OpenAI is messing with the values returned from logprobs.
Take a look at these top logprobs showing as a result of stepping through more max_tokens of gpt-4o-mini:
Sentence: My least
Predicted token: My, logprobs: -2.9756122e-05, linear probability: 100.0%
Predicted token: favorite, logprobs: -10.87503, linear probability: 0.0%
Predicted token: "My, logprobs: -11.75003, linear probability: 0.0%
Predicted token: My, logprobs: -13.12503, linear probability: 0.0%
Predicted token: my, logprobs: -15.37503, linear probability: 0.0%
Sentence: My least favorite
Predicted token: My, logprobs: -0.00016623331, linear probability: 99.98%
Predicted token: "My, logprobs: -9.000166, linear probability: 0.01%
Predicted token: activity, logprobs: -11.000166, linear probability: 0.0%
Predicted token: my, logprobs: -11.250166, linear probability: 0.0%
Predicted token: My, logprobs: -12.250166, linear probability: 0.0%
Sentence: My least favorite TV
Predicted token: My, logprobs: -0.018826004, linear probability: 98.14%
Predicted token: show, logprobs: -4.018826, linear probability: 1.8%
Predicted token: "My, logprobs: -8.018826, linear probability: 0.03%
Predicted token: shows, logprobs: -8.768826, linear probability: 0.02%
Predicted token: Show, logprobs: -8.893826, linear probability: 0.01%
Look at all the results of a run: each ending with the same decimal digits for precision.
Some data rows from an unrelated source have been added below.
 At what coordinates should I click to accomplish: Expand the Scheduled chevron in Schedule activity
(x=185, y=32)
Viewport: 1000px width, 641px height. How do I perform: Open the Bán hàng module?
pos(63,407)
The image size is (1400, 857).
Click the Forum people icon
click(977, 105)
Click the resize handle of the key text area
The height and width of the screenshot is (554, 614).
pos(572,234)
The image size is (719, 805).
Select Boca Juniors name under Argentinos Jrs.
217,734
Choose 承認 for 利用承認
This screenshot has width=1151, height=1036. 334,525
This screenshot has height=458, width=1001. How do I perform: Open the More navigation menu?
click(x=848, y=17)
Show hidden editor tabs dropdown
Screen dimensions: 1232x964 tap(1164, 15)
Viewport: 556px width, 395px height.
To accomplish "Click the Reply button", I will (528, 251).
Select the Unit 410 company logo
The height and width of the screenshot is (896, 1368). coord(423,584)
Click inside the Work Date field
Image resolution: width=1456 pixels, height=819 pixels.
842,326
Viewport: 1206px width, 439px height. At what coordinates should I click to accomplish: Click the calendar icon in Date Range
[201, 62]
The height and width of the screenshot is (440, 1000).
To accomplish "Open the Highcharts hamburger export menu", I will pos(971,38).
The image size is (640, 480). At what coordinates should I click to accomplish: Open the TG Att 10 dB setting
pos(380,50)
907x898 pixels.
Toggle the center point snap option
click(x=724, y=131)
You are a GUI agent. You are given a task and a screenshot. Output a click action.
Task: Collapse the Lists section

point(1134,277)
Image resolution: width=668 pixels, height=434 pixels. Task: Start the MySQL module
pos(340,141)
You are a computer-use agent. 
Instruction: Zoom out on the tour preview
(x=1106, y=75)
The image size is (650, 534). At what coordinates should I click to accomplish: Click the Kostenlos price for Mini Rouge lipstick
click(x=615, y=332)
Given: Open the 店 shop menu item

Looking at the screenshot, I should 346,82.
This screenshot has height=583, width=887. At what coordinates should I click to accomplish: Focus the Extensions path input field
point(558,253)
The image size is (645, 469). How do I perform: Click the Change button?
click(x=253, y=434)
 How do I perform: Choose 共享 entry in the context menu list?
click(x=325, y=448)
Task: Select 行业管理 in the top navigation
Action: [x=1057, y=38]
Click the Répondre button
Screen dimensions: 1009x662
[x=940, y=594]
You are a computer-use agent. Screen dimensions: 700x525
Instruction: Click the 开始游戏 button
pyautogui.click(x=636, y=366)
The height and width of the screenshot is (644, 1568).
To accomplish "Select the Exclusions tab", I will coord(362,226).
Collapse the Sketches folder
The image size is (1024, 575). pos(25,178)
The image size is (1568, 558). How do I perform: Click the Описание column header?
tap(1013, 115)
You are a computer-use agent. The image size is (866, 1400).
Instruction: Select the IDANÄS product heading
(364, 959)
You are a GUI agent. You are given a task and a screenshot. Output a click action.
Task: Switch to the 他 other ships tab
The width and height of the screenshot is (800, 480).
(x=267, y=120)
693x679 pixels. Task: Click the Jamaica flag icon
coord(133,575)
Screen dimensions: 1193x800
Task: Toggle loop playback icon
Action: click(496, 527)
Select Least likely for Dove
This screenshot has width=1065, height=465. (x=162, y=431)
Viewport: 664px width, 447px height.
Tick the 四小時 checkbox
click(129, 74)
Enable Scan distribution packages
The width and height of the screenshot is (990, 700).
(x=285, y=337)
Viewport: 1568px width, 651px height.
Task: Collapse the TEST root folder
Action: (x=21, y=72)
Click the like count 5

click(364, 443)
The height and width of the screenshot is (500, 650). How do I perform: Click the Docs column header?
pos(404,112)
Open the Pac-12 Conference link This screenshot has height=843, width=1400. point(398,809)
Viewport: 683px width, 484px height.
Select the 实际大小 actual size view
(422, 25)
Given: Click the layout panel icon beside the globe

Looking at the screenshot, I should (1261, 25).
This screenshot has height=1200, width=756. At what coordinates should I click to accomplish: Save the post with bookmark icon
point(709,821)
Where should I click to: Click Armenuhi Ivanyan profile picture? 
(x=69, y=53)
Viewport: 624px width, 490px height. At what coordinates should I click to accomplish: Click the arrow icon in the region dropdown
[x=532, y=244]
Yet the top result has more digits of the same “precision”.
You see rounded impossibilities such as [-9.00, -11.00, -11.25, -12.25], followed by additional digits.
Although I haven’t seen it, a -9999 is just a probability approaching 0.
It is clear someone at OpenAI is laughing at any developer hoping to employ logprobs meaningfully now.